BooksForKidsBlog

Tuesday, January 01, 2008

A Very Sweet Year: The Year of the Dog by Grace Lin

Grace Lin's semi-autobiographical novel The Year of the Dog introduces us to a young Taiwanese-American girl who is just becoming aware of who she is--Pacy to her foreign-born parents at home, Grace to her classmates at school.

But despite her dual identity, Grace begins the year content within her family and in the wider world of her elementary school. The novel opens with the wonderfully sensual descriptions of a Chinese New Year feast in preparation as Grace asks what it means for the new year to be "The Year of the Dog."

"They say the Year of the Dog is the year for friends and family. But there's more to it than that. The Year of the Dog is also for thinking. Since dogs are also honest and sincere, it's a good year to find yourself," Mom said.

"Find myself? But I'm not lost," little sister Ki-Ki said.

We all laughed and Mom tried to explain.

"No," she said. "Finding yourself means deciding what your values are, what you want to do--that kind of thing."

And Grace takes the meaning of the year to heart. After a funny mix-up by the lunchroom lady, who thinks Grace is the new girl at school, she meets Melody, the only other Asian girl in her school and the two compare their common Taiwanese heritage and the differences between their mothers. Grace's mom makes all the Taiwanese dishes the traditional way, while Melody's mom sticks to strictly low-fat versions. Contrarily, Melody has learned to speak Chinese at home, but Grace's family speaks mostly English.

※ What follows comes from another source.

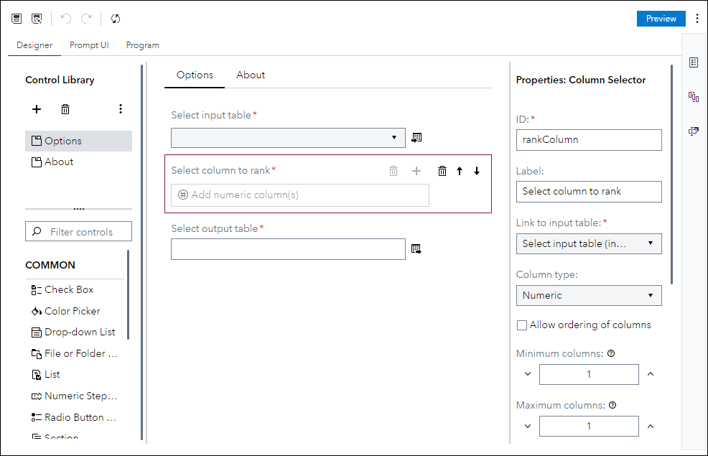Click the save icon in the toolbar
The image size is (708, 456).
[17, 19]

The girls become best friends, cooperating on a science project and sleeping over at each other's houses. Grace has her first experience with a sort of benevolent prejudice when friend Becky points out that Grace can't be Dorothy in the class play of The Wizard of Oz because "Dorothy isn't Chinese." Grace's comfortable world seems to stop, and she decides not to try out for the part and worries if she can even play a Chinese munchkin.

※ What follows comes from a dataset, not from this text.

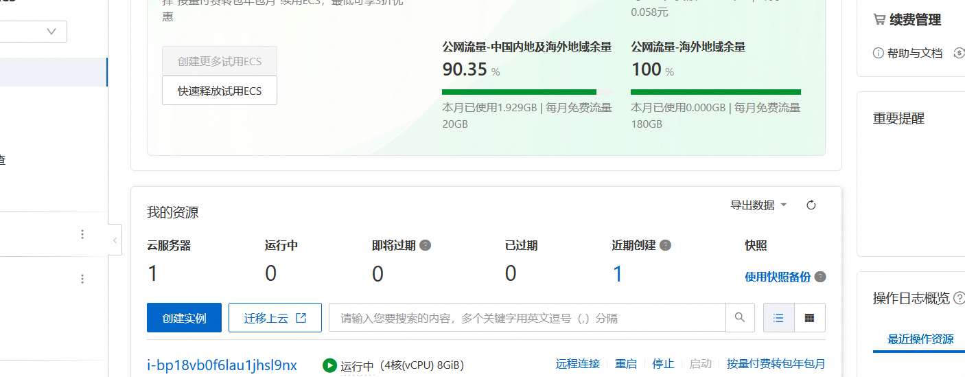
Task: Focus the resource search input field
Action: point(527,318)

"How come Chinese people are never important?" she asks Melody. "You never see a Chinese person in the movies or in a play or in a book. No one Chinese is important."

When Melody insists on searching the library and comes up with The Five Chinese Brothers, to refute her argument, Grace insists that she wants a real Chinese person book, and decides she'll have to write one herself for the national children's book contest.

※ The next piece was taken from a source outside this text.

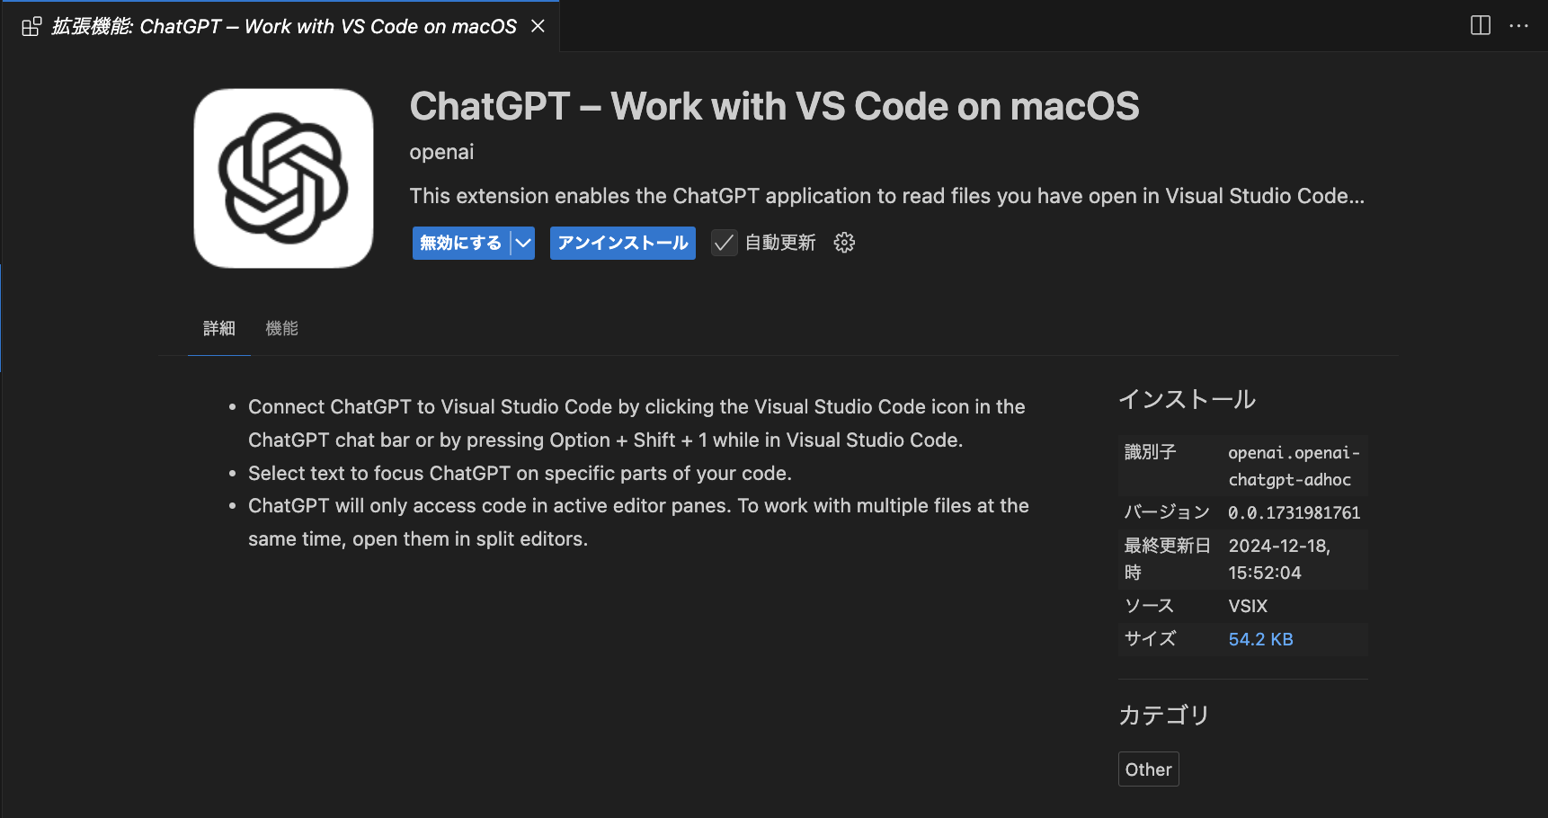The height and width of the screenshot is (818, 1548).
Task: Expand the 無効にする dropdown arrow
Action: click(521, 242)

However, when Grace goes with Melody to the Taiwanese-American Conference, she learns that bias is not limited to white Americans when a girl taunts her because she doesn't speak and write Taiwanese.

"You're a Twinkie! My brother said Chinese people who are Americanized are Twinkies. Yellow on the outside, but white on the inside!" she says.

As the Year of the Dog passes, Grace talks openly with her mother and with her teachers about her feelings, and her mother's stories of her own childhood and her teacher's sensible advice help her to see herself as a unique individual, Chinese and American, Pacy and Grace, one complete person. When her book wins a national prize, Grace has a coming-of-age realization. "I found myself. I'm going to make books when I grow up," she tells everyone.

Lin's slim, simply written story of a fourth grader who begins working out her place in the world is, like the fictional Grace's favorite, B Is for Betsy, a comforting story of the mistakes and successes which mark the steps any child takes in growing up. Seen from the special outlook of a second-generation Asian immigrant child, it is a recommended read for all children. The Year of the Dog is a 2007 ALA Notable Book.